Matt Baker

Personal information
- Date of birth: 18 December 1979 (age 45)
- Place of birth: Harrogate, England
- Position(s): Goalkeeper

Youth career
- 1994–1996: Leeds United
- 1996–1998: Hull City

Senior career*
- Years: Team / Apps / (Gls)
- 1998–2000: Hull City / 2 / (0)
- 2000: → Bradford Park Avenue (loan) / 1 / (0)
- 2000–2004: Hereford United / 124 / (0)
- 2004: Wrexham / 13 / (0)
- 2004–2006: Milton Keynes Dons / 57 / (0)
- 2006–2008: Weymouth / ? / (?)
- 2007: → Rushden & Diamonds (loan) / 6 / (0)
- Total:  / 204 / (0)

International career
- 2002–2004: England C / 6 / (0)

= Matt Baker (footballer, born 1979) =

English football

Matthew Christopher J. Baker (born 18 December 1979) is an English former footballer who played as a goalkeeper. He stood as a Conservative council candidate in Leeds in 2010 but was not elected.

==Football career==

Baker comes from Leeds, and played for four years with Leeds City Boys. He was originally on the books of Leeds United as a schoolboy. However, he was signed as an apprentice at Hull City in 1996 and progressed through the youth ranks and turned professional in 1998. However, he suffered an horrendous knee injury which sidelined him for a season, but he eventually made two substitute appearances for the first team. He also made a sub appearance in the League Cup against Liverpool at Anfield, after Lee Bracey was sent off. He was released, after a spell on loan at Bradford Park Avenue, in 2000.

He was snapped up by Hereford United of the Conference, where he was second choice goalkeeper to Scott Cooksey in the 2000–01 season, although he started two league matches conceding a goal in each.

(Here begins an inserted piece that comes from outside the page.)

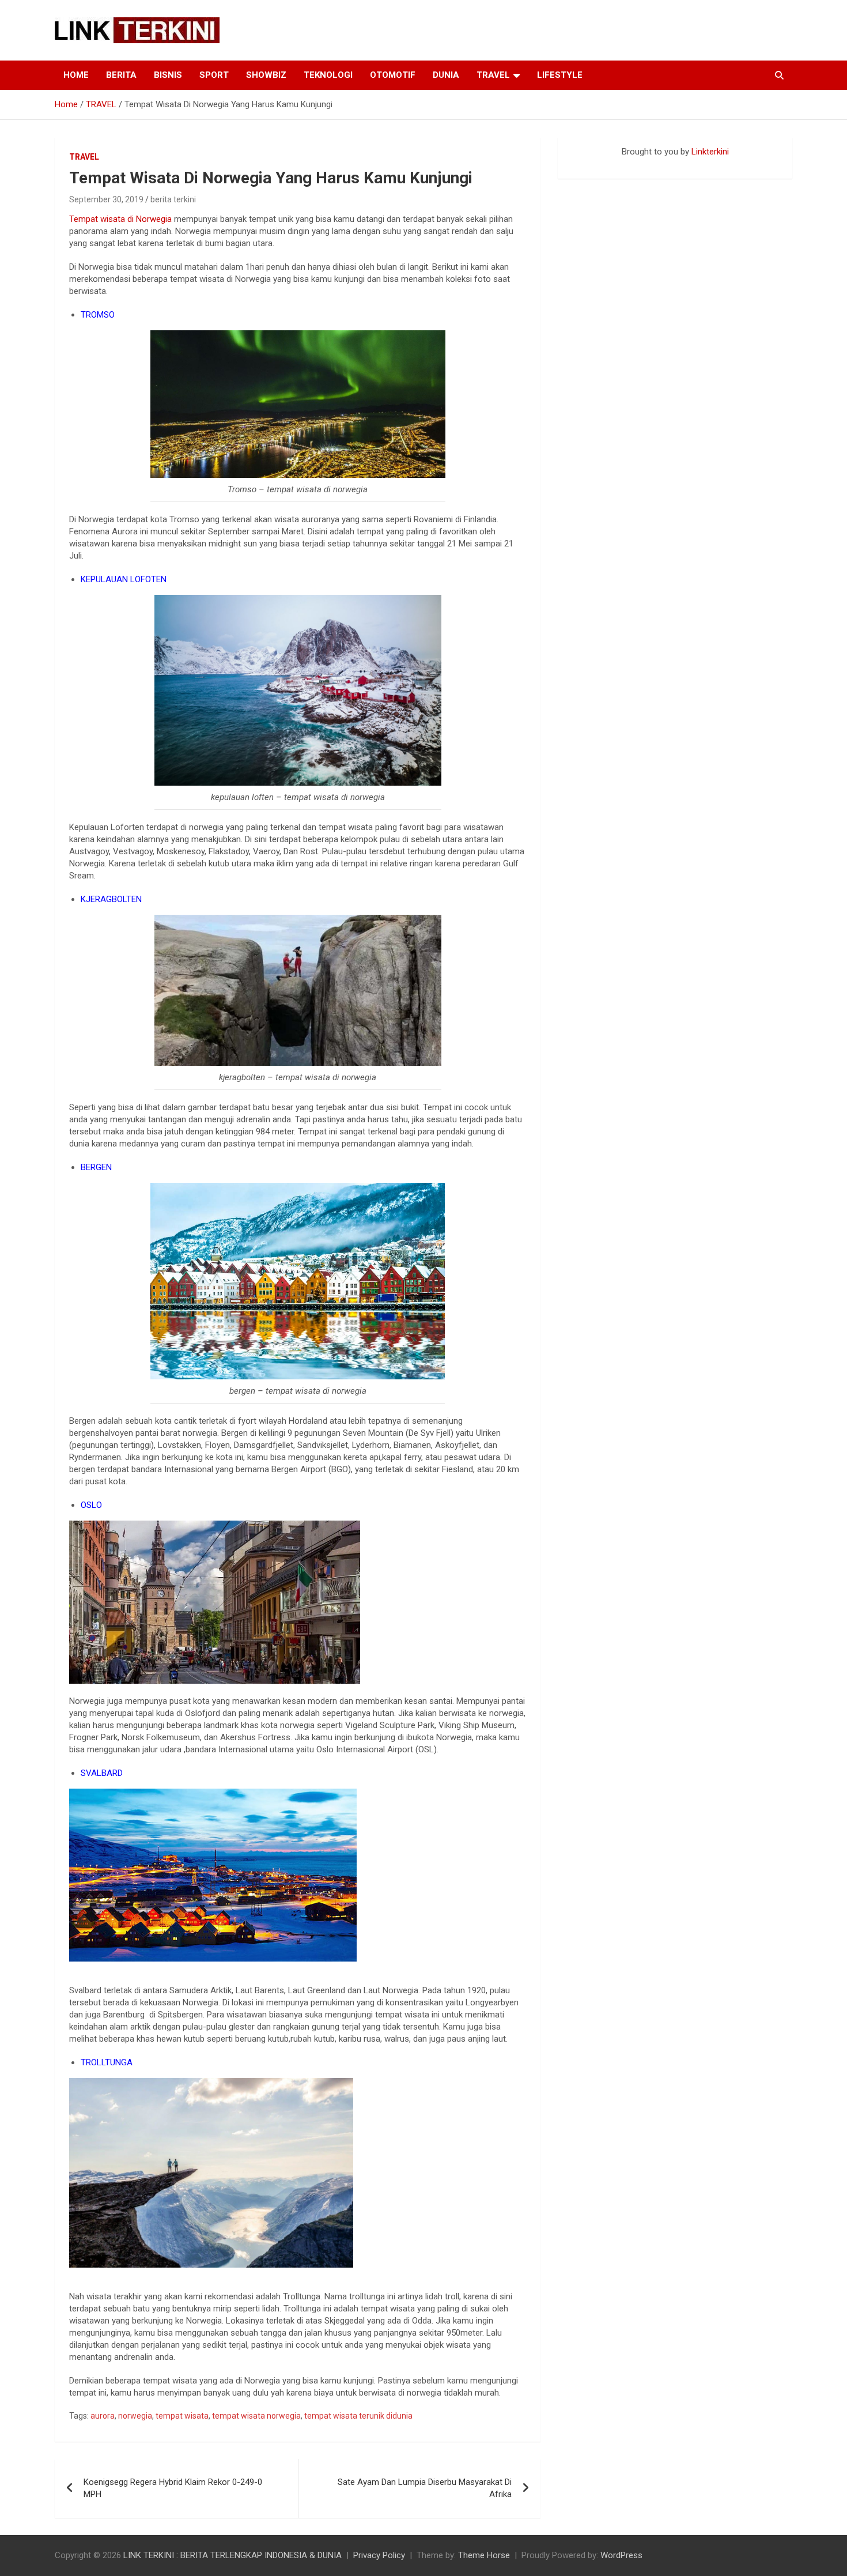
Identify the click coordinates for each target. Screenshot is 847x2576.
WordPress (621, 2555)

However a serious wrist injury forced Cooksey onto the sidelines, and eventually into retirement, meaning Baker started the 2001–02 season as first choice keeper where he impressed. He quickly established himself in the team and played all but five first team matches that season. Most notably he had an inspired Man-of-the-Match performance in the FA Cup against future club Wrexham, a match which was televised live by the BBC, as Hereford won 1–0.

The following season he gained experience training with Aston Villa, and was an ever-present in the first team where he repeated this consistency in the 2003–04 season when Hereford came close to promotion to the Football League, a season which turned out to be his last for Hereford. During this period he also made four appearances for his country by representing the England National Game XI.

In the summer of 2004 he signed for Wrexham. However, he spent only six months at the Racecourse Ground before signing for MK Dons, for whom he quickly became a fans favourite, and helped them survive relegation in his first season, and went on to make over 60 first team appearances. Two years later he signed for Conference side Weymouth on a free transfer. However, due to severe financial troubles, at the Terras, he never made a first team appearance.

On 2 March 2007 he was loaned to Rushden & Diamonds where he finished the season as number 1. On 20 July he joined Macclesfield Town on trial but despite again impressing was forced to retire from the game in August 2007 due to a reoccurrence of a knee injury. Shortly afterwards he became a presenter for Dons World, the Milton Keynes Dons' official web TV station, having started a degree in Sports Journalism & Broadcasting in 2006. He graduated with a degree from Staffordshire University in summer of 2008 and now works as a sports journalist for The Sun newspaper and BBC local radio stations.

==Political career==
Baker is an active Conservative Party member and a local resident of Weetwood Ward, where he stood to be a Leeds City Councillor in the 2010 local elections but failed. He was also a member of Conservative candidate Julia Mulligan's campaign team in the 2010 General election.